I have checked with the data paths, and there is no problem with the path.

Anyone know the reason? Thanks!

kkk55596 commented 2 years ago

Hi, have you solved this problem already? I also meet this problem.

alpargun commented 2 years ago

This is due to torchvision backend during video decoding. Some people mentioned that building torchvision from source solves this issue, however, I haven't been able to fix it yet. This issue already discusses this problem and a possible solution is to change the video decoding backend to PyAV instead. In the YAML config file, you can add:

DATA:
  DECODING_BACKEND: pyav

to switch to the PyAV backend. However, PyAV backend introduces another error related to changed data types that is due to a recent commit, so this pull request already solves this problem. I did the necessary changes in the given pull request and now I am able to run the framework with the PyAv backend.

haooooooqi commented 2 years ago

Thanks for playing with pysf. You might get the issue fixed if you preprocess the video to the same format?

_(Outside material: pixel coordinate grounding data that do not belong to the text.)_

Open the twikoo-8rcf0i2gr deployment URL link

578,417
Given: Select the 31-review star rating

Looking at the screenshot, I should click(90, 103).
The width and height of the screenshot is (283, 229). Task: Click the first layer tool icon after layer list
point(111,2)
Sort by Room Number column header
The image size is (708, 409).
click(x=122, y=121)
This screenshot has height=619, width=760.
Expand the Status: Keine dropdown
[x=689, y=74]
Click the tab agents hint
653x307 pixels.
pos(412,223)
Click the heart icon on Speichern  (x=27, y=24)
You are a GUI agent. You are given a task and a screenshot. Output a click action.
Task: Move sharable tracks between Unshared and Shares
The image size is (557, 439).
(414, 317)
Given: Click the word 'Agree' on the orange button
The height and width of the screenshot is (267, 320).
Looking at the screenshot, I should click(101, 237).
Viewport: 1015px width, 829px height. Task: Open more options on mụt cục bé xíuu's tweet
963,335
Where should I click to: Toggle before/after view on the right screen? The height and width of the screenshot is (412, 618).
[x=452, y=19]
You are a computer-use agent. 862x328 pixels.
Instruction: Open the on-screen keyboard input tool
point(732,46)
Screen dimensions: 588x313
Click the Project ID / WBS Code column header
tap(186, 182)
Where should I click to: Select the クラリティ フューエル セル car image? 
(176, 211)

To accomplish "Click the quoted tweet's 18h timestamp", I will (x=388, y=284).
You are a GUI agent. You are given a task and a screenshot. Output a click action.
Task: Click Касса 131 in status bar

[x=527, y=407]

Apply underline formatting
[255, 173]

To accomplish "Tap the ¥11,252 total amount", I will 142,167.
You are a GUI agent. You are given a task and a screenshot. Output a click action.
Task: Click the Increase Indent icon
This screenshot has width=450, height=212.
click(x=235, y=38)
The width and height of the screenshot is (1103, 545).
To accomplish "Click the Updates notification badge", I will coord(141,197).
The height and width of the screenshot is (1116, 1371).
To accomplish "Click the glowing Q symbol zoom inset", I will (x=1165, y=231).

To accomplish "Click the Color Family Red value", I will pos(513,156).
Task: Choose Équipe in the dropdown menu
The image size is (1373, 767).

kkk55596 commented 2 years ago

I solved this problem after re-installing torchvision from source. Thus, I can use the following method. DATA: DECODING_BACKEND: torchvision

alpargun commented 2 years ago

Which torch and torchvision version are you using? Thanks

poincarelee commented 2 years ago

The pull request you mentioned did solve the problem.
I met another problem: the top 1 error( also top5 error) seems not to decrease straightly, in certain epoch, top1 error was 37.5% ,while during some later epoch, top1 error became 50%, and the final accuracy(top 1 acc) is 42.14%(top5 acc: 72.81) which is much smaller than reported in paper, just as follows:

I trained X3D on HMDB51 dataset. Anything wrong with the training code?

alpargun commented 2 years ago

I haven't trained on the HMDB51 dataset yet but I am assuming two possibilities:

Please check the paper again to see if they did pre-training on another dataset to obtain the published results
HMDB51 does not have a config file in the SlowFast repo. Hence, the values of parameters in your config can affect the performance because for the other datasets, SlowFast already provides config files that are tuned for the corresponding datasets

poincarelee commented 2 years ago

You are right. Kinetics and AVA datasets are preferred. I referred to other dataset's config file(like Kinetics') and changed it for hmdb51. K400 is still a little larger, training would be much longer. However, I am now working on K400 and choose about 10% for training, which still needs about 3 days.

poincarelee commented 2 years ago

@alpargun. Hi, I have trained on K400 dataset, while the top1-error and top5-error seems weird.

As shown from the picture above, epoch number is 105, top1 error is still 81.25% in certain batch, while in some other batch it's 56% or 43%. Most of batches during one epoch are nearly 50% but there's always some batch being 80% or 70%, top5 error also vibrates but doesn't show such a trend. Have you met this problem before?

Patrick-CH commented 1 year ago

Thanks for playing with pysf. You might get the issue fixed if you preprocess the video to the same format?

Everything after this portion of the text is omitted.